List of tasks:
A: Answer these from the overseas investment passage:
(i) Under RBI Direction No.1(ii), what must AD banks ensure before allowing remittances for ODI in a strategic sector?
(ii) How does the Explanation to Rule 9(1) define "bona fide business activity"?
(iii) Under Rule 2(1)(i), what does the definition of "host country" or "host jurisdiction" specifically include?
B: Carry on the passage on overseas investment rules, starting after its final sentence.

Passage shown:
** START **

RBI instructions in respect of strategic sector – The restriction of limited liability structure
of foreign entity shall not be mandatory for entities with core activity in any strategic sector.
Accordingly, Overseas Direct Investment (ODI) can be made in such sectors in
unincorporated entities as well. An Indian entity is also permitted to participate in a
consortium with other international operators to construct and maintain submarine cable
systems on co-ownership basis. AD banks may allow remittances for ODI in strategic sector
after ensuring that Indian entity has obtained necessary permission from the competent
authority, wherever applicable – RBI Direction No.1(ii) of FEM (Overseas Investment)
Directions, 2022.
2.3 Investment only in foreign entity engaged in bona fide business activity
Save as otherwise provided in FEM (Overseas Investment) Rules, 2022 or the FEM
(Overseas Investment) Regulations, 2022, any investment made outside India by a person
resident in India shall be made in a foreign entity engaged in a bona fide business activity,
directly or through step down subsidiary (SDS) or the special-purpose vehicle, subject to the
limits and the conditions laid down in FEM (Overseas Investment) Rules, 2022 and the said
regulations. – – The structure of such subsidiary or step down subsidiary (SDS) of the foreign
entity shall comply with the structural requirements of a foreign entity. – – Overseas
Investment or transfer of such investment including swap of securities in a foreign entity
formed, registered or incorporated in Pakistan or in any other jurisdiction as may be advised
by the Central Government from time to time shall require prior approval of the Central
Government – Rule 9(1) of FEM (Overseas Investment) Rules, 2022.
Meaning of ‘bona fide business activity’ – For the purposes of rule 9(1), “bona
fide business activity” shall mean any business activity permissible under any law in force in
India and the host country or host jurisdiction, as the case may be – Explanation to Rule 9(1)
of FEM (Overseas Investment) Rules, 2022.
The structure of such subsidiary/SDS shall comply with the structural requirements of a
foreign entity, i.e., such subsidiary/SDS shall also have limited liability where the foreign
entity’s core activity is not in strategic sector. The investee entities of the foreign entity where
such foreign entity does not have control (as defined above) shall not be treated as SDSs and
therefore need not be reported henceforth – RBI Direction No.1(v) of FEM (Overseas
Investment) Directions, 2022.
Host Country or Host Jurisdiction – “Host country” or “host jurisdiction” means the
country or jurisdiction, including the International Financial Services Centre, in which the
foreign entity is formed, registered or incorporated, as the case may be – Rule 2(1)(i) of FEM
(Overseas Investment) Rules, 2022.

** END **

Dataset section:
** START **

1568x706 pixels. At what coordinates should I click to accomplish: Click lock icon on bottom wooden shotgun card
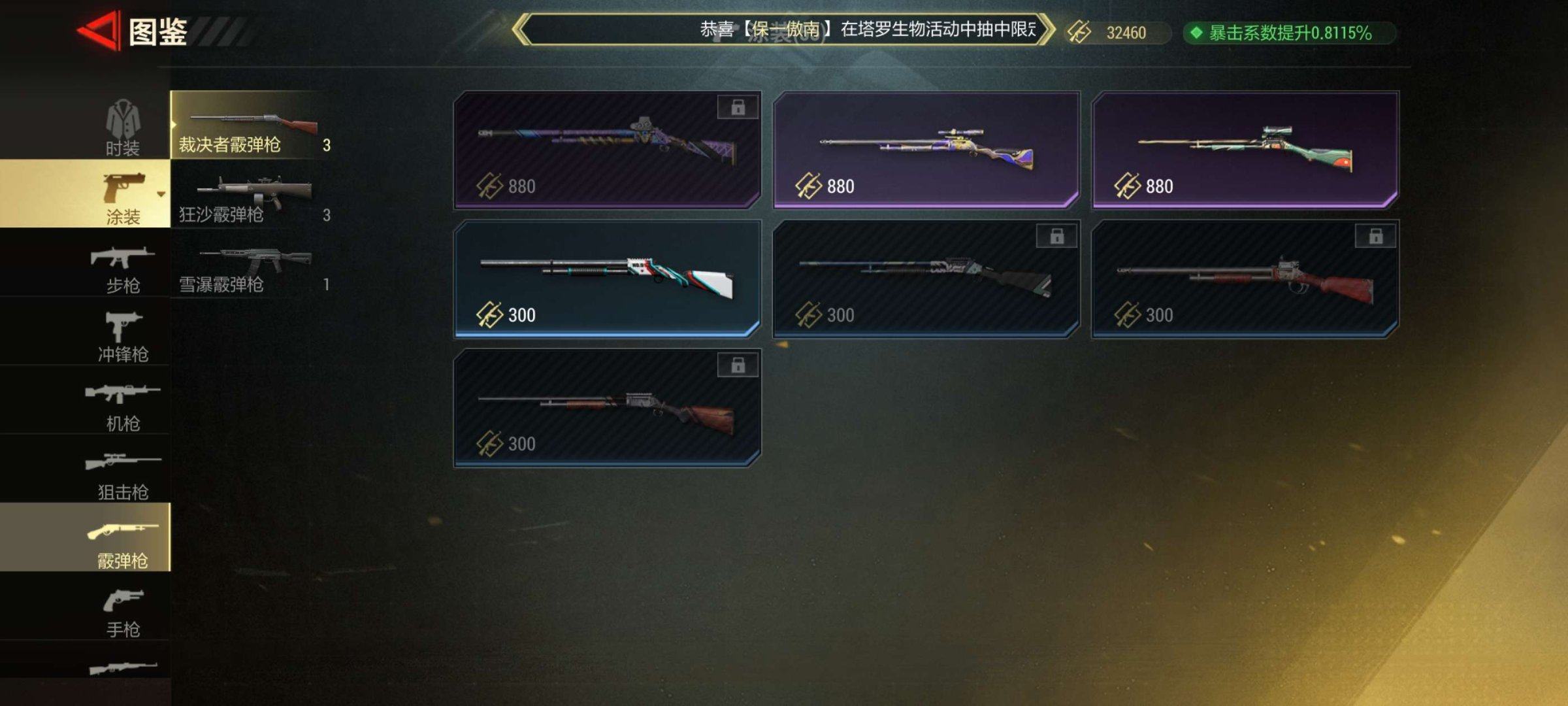click(738, 365)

** END **

Responses per task:
A:
(i) They must ensure that the Indian entity has obtained the necessary permission from the competent authority, wherever applicable.
(ii) It means any business activity permissible under any law in force in India and the host country or host jurisdiction, as the case may be.
(iii) It includes the International Financial Services Centre.

B:
Strategic sector – “Strategic sector” shall include energy and natural resources sectors such
as oil, gas, coal, mineralores, submarine cable system and start-ups and any other sector or
sub-sector as deemed necessary by the Central Government – Rule 2(1)(z) of FEM (Overseas
Investment) Rules, 2022.
3.1 Financial commitment by Indian entity by modes other than equity capital
The Indian entity may lend or invest in any debt instrument issued by a foreign entity or
extend non-fund based commitment to or on behalf of a foreign entity including overseas step
down subsidiaries of such Indian entity subject to the following conditions within the
financial commitment limit as prescribed in FEM (Overseas Investment) Rules, 2022 – (a)
the Indian entity is eligible to make Overseas Direct Investment (ODI) (b) the Indian entity
has made ODI in the foreign entity (c) the Indian entity has acquired control in such foreign
entity at the time of making such financial commitment – Regulation 3(1) of FEM (Overseas
Investment) Regulations, 2022, issued by RBI.
The financial commitments under regulations 4, 5, 6 and 7 shall be reckoned towards the
financial commitment limit referred to in regulation 3(1) – Regulation 3(2) of FEM (Overseas
Investment) Regulations, 2022 , issued by RBI.
Meaning of ‘Indian Entity’ – “Indian entity” means – (i) a company defined under the
Companies Act, 2013 (ii) a body corporate incorporated by any law for the time being in
force (iii) a Limited Liability Partnership duly formed and incorporated under the Limited
Liability Partnership Act, 2008; and (iv) a partnership firm registered under the Indian
Partnership Act, 1932 – Rule 2(1)(j) of FEM (Overseas Investment) Rules, 2022 same
definition in RBI Direction No.1(iv) of FEM (Overseas Investment) Directions, 2022.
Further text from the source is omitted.